**EXERCISE**
From first line to last, the records below are to be duplicated exactly.
• • • • • • •
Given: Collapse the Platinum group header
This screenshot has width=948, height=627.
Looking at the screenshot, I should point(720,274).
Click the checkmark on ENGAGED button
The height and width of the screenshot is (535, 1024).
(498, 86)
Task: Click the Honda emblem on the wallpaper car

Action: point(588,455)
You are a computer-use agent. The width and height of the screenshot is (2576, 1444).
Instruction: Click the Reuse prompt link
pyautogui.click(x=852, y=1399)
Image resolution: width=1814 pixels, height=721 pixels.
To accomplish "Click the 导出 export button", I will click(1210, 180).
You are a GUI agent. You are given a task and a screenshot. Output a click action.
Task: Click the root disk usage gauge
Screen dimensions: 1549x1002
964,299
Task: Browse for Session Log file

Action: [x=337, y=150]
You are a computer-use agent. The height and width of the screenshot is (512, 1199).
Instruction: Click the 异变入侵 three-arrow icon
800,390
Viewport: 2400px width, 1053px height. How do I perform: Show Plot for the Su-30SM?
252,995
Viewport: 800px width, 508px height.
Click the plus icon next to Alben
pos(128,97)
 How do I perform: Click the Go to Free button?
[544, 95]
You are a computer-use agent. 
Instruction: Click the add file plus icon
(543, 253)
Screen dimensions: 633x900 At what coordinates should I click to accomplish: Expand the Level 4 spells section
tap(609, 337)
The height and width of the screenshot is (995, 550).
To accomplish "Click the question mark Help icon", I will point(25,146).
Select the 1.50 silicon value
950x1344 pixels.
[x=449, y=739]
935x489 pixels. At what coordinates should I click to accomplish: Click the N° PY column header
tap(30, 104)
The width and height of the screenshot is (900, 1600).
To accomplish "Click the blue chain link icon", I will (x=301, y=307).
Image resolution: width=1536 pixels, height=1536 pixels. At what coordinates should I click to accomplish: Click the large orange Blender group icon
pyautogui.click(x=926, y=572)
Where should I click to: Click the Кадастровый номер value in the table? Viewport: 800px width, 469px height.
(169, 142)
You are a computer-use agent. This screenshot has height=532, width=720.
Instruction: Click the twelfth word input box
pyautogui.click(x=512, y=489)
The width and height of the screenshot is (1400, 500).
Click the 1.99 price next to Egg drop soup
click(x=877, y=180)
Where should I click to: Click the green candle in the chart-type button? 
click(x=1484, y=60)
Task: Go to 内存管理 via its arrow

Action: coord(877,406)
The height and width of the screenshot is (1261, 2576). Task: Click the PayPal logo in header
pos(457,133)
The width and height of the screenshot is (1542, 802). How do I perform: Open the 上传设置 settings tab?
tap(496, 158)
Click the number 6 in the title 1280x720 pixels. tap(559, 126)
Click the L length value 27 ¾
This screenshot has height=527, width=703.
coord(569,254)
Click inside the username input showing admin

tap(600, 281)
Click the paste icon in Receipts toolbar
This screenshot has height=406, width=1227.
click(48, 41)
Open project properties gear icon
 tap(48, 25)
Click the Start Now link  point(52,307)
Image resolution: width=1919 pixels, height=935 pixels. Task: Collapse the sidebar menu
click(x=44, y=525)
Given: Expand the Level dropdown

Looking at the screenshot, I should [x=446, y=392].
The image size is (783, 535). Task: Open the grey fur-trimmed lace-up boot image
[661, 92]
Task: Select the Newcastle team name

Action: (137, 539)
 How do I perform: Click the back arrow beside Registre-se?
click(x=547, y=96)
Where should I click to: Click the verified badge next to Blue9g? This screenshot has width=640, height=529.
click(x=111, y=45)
• • • • • • •
**SOLUTION**
Given: Collapse the Platinum group header
This screenshot has width=948, height=627.
Looking at the screenshot, I should point(720,274).
Click the checkmark on ENGAGED button
The height and width of the screenshot is (535, 1024).
(498, 86)
Task: Click the Honda emblem on the wallpaper car

Action: point(588,455)
You are a computer-use agent. The width and height of the screenshot is (2576, 1444).
Instruction: Click the Reuse prompt link
pyautogui.click(x=852, y=1399)
Image resolution: width=1814 pixels, height=721 pixels.
To accomplish "Click the 导出 export button", I will click(1210, 180).
You are a GUI agent. You are given a task and a screenshot. Output a click action.
Task: Click the root disk usage gauge
Screen dimensions: 1549x1002
964,299
Task: Browse for Session Log file

Action: [x=337, y=150]
You are a computer-use agent. The height and width of the screenshot is (512, 1199).
Instruction: Click the 异变入侵 three-arrow icon
800,390
Viewport: 2400px width, 1053px height. How do I perform: Show Plot for the Su-30SM?
252,995
Viewport: 800px width, 508px height.
Click the plus icon next to Alben
pos(128,97)
 How do I perform: Click the Go to Free button?
[544, 95]
You are a computer-use agent. 
Instruction: Click the add file plus icon
(543, 253)
Screen dimensions: 633x900 At what coordinates should I click to accomplish: Expand the Level 4 spells section
tap(609, 337)
The height and width of the screenshot is (995, 550).
To accomplish "Click the question mark Help icon", I will point(25,146).
Select the 1.50 silicon value
950x1344 pixels.
[x=449, y=739]
935x489 pixels. At what coordinates should I click to accomplish: Click the N° PY column header
tap(30, 104)
The width and height of the screenshot is (900, 1600).
To accomplish "Click the blue chain link icon", I will (x=301, y=307).
Image resolution: width=1536 pixels, height=1536 pixels. At what coordinates should I click to accomplish: Click the large orange Blender group icon
pyautogui.click(x=926, y=572)
Where should I click to: Click the Кадастровый номер value in the table? Viewport: 800px width, 469px height.
(169, 142)
You are a computer-use agent. This screenshot has height=532, width=720.
Instruction: Click the twelfth word input box
pyautogui.click(x=512, y=489)
The width and height of the screenshot is (1400, 500).
Click the 1.99 price next to Egg drop soup
click(x=877, y=180)
Where should I click to: Click the green candle in the chart-type button? 
click(x=1484, y=60)
Task: Go to 内存管理 via its arrow

Action: coord(877,406)
The height and width of the screenshot is (1261, 2576). Task: Click the PayPal logo in header
pos(457,133)
The width and height of the screenshot is (1542, 802). How do I perform: Open the 上传设置 settings tab?
tap(496, 158)
Click the number 6 in the title 1280x720 pixels. tap(559, 126)
Click the L length value 27 ¾
This screenshot has height=527, width=703.
coord(569,254)
Click inside the username input showing admin

tap(600, 281)
Click the paste icon in Receipts toolbar
This screenshot has height=406, width=1227.
click(48, 41)
Open project properties gear icon
 tap(48, 25)
Click the Start Now link  point(52,307)
Image resolution: width=1919 pixels, height=935 pixels. Task: Collapse the sidebar menu
click(x=44, y=525)
Given: Expand the Level dropdown

Looking at the screenshot, I should [x=446, y=392].
The image size is (783, 535). Task: Open the grey fur-trimmed lace-up boot image
[661, 92]
Task: Select the Newcastle team name

Action: (137, 539)
 How do I perform: Click the back arrow beside Registre-se?
click(x=547, y=96)
Where should I click to: Click the verified badge next to Blue9g? This screenshot has width=640, height=529.
click(x=111, y=45)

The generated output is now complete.